Medicare actually released the following guidance:
“The Centers for Medicare & Medicaid Services (CMS) wants to remind Medicare Promoting Interoperability Program participants that Saturday, October 3, is the last day to begin the program’s 90-day electronic health record (EHR) reporting period.
The Medicare Promoting Interoperability Program requires new and returning eligible hospitals, dual-eligible hospitals, and critical access hospitals to report for at least 90 consecutive days during calendar year 2020 (through December 31, 2020). Participants who cannot demonstrate over the course of the 90-day EHR reporting period that they are meaningful EHR users will receive a negative payment adjustment.
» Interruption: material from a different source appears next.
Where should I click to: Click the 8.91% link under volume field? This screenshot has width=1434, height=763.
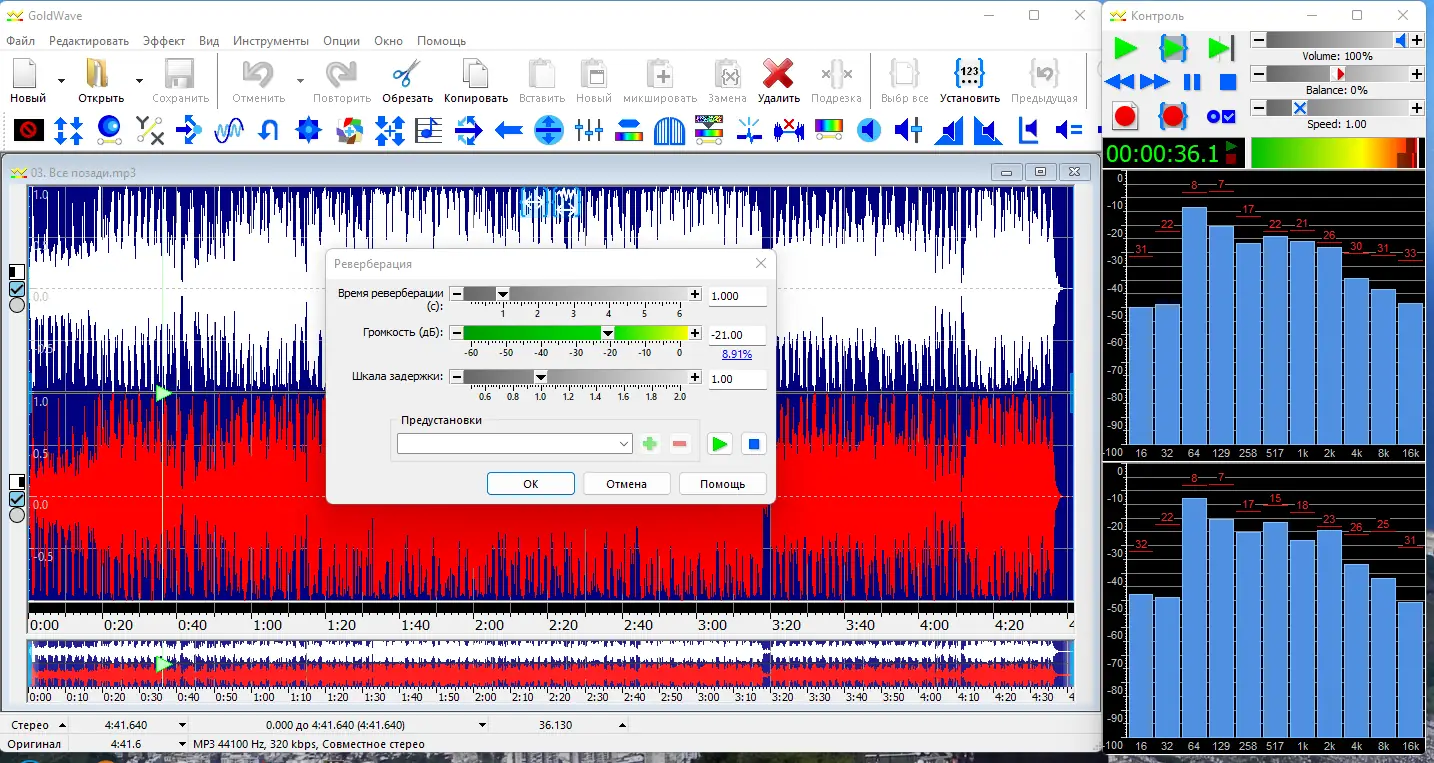click(737, 354)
In addition to a continuous 90-day EHR reporting period and other program requirements, Medicare Promoting Interoperability Program participants must:
- Use 2015 Edition Certified EHR Technology (CEHRT) for a minimum of any continuous 90-day period
- Note: The 2015 Edition CEHRT did not have to be implemented on January 1, 2020, but the functionality must be in place by the first day of the EHR reporting period
- Submit a “yes” to the Prevention of Information Blocking Attestations
- Submit a “yes” to the Office of the National Coordinator for Health Information Technology Direct Review Attestation
- Submit a “yes” for the Security Risk Analysis measure
- Report the required numerator and denominator or yes/no measures from each of the 4 objectives or claim their exclusion(s)
- Earn a minimum total score of 50 points (out of 100 possible points)
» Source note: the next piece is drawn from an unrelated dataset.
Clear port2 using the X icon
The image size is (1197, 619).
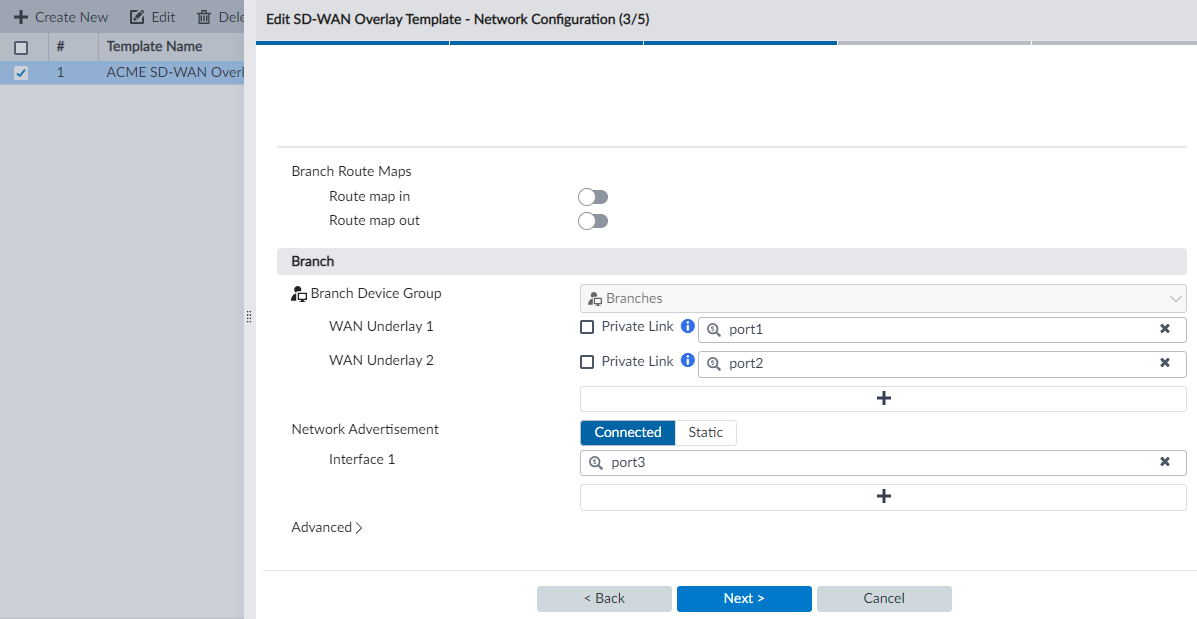[x=1165, y=363]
- Report on 4 self-selected eCQMs from the set of 8 available
For More Information
To learn more about these requirements, please review the:
Keep in mind that a yes answer mentioned above represents your acknowledgment that the actions below have taken place:
- Prevention of Information Blocking Attestation. You are acting in good faith when you implement and use Certified Electronic Health Record Technology (CEHRT) to exchange electronic health information. This includes acting in good faith to:
- Work with your EHR vendor to make sure the technology is used correctly and is connected (and enabled) to meet applicable standards and laws.
- Ensure organizational policies and workflows are enabled and do not restrict the CEHRT’s functionality in any way.
- Office of the National Coordinator for Health Information Technology Direct Review Attestation. You are aware of the requirement to cooperate in good faith with ONC direct review of your Health Information Technology if a request is received.
- Security Risk Analysis. Under the HIPAA SecurityRule, you are required to conduct an accurate and thorough analysis of the potential risks and vulnerabilities to the confidentiality, integrity, and availability of electronic protected health information (ePHI) held by the covered entity or business associate.